# Exercise brief:
Gather each line of the records where "will" appears.

^^^^^^^^

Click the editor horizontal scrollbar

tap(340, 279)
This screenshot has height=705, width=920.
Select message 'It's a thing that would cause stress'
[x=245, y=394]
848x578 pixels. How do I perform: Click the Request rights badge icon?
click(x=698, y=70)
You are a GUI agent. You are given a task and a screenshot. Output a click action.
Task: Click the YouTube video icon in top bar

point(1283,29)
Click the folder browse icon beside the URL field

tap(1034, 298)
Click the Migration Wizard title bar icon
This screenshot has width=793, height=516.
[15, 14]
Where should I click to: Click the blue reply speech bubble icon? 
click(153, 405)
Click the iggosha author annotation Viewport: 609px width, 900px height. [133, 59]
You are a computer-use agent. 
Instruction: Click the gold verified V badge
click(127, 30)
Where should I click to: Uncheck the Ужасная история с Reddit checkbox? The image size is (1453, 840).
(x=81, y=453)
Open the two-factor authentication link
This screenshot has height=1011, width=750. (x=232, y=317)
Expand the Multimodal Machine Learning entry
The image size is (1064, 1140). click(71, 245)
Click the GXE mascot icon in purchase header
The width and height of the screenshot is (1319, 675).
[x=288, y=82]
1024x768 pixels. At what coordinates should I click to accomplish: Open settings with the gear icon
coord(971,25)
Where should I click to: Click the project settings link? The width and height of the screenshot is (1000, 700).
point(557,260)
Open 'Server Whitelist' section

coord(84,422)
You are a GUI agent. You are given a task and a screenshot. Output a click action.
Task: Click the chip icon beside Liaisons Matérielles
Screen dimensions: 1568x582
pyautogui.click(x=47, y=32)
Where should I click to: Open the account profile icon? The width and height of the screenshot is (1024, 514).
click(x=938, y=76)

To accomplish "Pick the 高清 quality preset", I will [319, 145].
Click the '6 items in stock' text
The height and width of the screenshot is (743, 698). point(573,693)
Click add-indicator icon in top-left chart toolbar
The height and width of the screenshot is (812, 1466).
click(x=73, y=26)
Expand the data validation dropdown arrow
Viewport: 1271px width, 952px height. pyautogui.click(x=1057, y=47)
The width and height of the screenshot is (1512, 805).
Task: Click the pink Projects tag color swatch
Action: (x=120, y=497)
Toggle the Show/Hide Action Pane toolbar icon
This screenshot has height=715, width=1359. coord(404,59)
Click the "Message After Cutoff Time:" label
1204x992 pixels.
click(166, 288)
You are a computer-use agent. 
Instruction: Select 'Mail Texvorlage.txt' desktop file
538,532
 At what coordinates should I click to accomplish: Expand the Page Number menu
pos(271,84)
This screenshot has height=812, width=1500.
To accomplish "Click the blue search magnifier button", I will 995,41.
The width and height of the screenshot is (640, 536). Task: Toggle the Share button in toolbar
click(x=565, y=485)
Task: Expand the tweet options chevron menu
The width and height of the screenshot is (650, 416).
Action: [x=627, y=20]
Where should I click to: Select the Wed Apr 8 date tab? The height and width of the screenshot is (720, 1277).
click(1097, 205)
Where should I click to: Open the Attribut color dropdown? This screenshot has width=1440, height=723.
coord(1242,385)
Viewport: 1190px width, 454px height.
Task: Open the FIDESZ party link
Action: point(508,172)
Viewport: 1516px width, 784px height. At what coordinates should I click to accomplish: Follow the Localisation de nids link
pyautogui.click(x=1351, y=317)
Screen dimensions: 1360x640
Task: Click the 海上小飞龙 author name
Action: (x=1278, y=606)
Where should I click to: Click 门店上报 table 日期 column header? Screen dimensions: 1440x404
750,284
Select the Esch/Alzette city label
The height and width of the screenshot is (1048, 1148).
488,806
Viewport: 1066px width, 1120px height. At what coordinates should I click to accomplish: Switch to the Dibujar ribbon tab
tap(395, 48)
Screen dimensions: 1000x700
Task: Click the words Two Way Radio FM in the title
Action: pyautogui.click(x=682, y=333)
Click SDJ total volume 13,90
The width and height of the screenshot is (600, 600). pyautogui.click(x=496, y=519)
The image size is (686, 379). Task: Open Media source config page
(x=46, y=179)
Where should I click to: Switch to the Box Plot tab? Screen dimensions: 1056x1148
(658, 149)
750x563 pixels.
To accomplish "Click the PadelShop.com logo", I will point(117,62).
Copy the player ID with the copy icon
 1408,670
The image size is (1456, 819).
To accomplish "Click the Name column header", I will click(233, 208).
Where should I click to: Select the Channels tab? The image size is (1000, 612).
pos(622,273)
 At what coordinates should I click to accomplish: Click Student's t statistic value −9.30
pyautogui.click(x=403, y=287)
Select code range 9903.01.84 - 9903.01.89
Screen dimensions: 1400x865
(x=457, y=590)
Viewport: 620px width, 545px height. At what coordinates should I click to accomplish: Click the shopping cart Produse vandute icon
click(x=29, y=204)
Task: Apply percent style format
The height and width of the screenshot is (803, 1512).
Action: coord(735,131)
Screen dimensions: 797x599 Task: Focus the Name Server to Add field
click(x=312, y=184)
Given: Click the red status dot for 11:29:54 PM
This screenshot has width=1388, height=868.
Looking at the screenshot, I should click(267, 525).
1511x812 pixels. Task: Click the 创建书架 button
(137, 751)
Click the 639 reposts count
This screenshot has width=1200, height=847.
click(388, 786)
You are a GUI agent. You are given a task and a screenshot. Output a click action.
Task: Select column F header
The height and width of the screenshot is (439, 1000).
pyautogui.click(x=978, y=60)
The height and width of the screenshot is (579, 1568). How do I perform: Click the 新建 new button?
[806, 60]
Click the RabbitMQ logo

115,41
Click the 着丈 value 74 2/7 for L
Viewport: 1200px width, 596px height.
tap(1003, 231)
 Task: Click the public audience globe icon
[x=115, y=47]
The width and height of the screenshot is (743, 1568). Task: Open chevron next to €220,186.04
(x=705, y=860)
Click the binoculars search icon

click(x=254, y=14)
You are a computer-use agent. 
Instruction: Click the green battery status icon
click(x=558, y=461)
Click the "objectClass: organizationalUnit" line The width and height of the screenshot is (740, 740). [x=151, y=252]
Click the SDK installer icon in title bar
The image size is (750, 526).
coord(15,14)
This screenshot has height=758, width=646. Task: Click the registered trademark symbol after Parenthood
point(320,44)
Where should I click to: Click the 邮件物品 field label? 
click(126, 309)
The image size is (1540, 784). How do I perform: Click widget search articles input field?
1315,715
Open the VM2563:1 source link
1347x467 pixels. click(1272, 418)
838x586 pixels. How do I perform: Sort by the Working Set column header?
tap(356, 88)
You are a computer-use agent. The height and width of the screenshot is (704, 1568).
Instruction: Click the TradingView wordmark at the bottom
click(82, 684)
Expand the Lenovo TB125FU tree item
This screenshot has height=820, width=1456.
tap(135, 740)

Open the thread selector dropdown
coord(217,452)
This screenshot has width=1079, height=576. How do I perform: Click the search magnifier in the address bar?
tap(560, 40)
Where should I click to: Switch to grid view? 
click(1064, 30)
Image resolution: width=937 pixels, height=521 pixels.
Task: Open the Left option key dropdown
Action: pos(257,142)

^^^^^^^^

# Completed task:
To accomplish "Pick the 高清 quality preset", I will [319, 145].
To accomplish "Click the blue search magnifier button", I will 995,41.
To accomplish "Click the PadelShop.com logo", I will point(117,62).
To accomplish "Click the Name column header", I will click(233, 208).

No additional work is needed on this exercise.